» **Rows**:
_ _ _ _
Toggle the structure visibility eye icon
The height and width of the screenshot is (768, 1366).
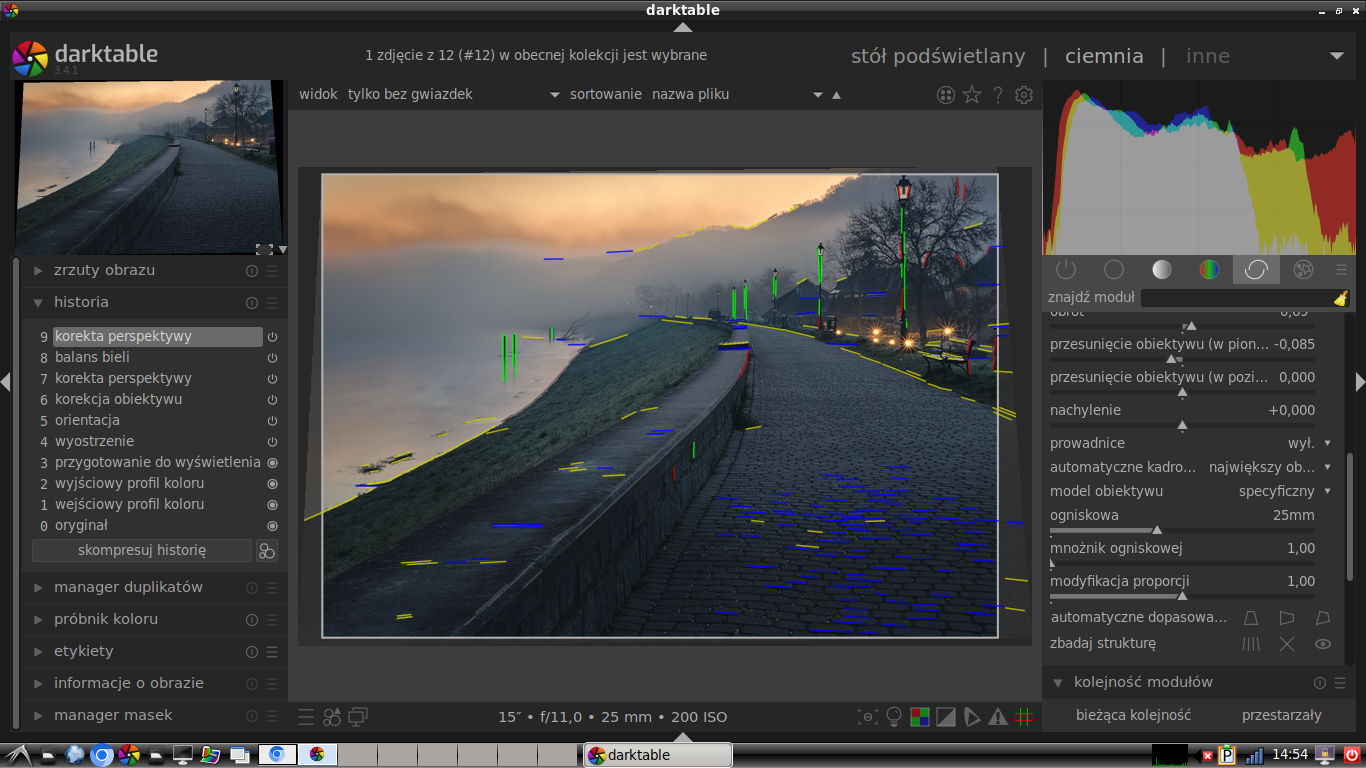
_ _ _ _
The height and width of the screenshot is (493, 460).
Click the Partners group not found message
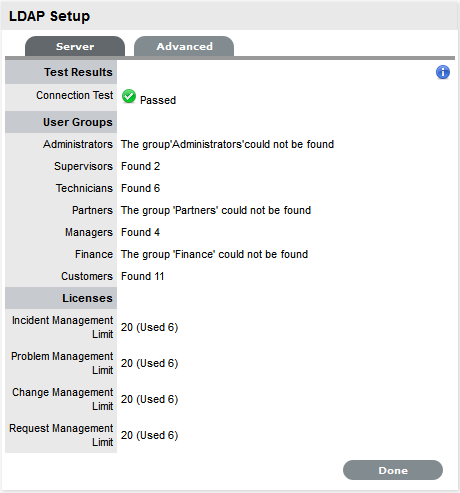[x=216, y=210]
_ _ _ _
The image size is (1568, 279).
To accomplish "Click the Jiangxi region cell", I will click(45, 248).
_ _ _ _
» **Stated goal**:
Please scale the lines from the line with "The height and width of the screenshot is (493, 460)." to the line with "[x=216, y=210]", both included, and write them out again with their requests, multiplying only the answer coordinates by 1.8 and rounding each to a whole number, with halves going up. Give only those lines, and leave the pictures out.

» **Expected answer**:
The height and width of the screenshot is (493, 460).
Click the Partners group not found message
[x=389, y=378]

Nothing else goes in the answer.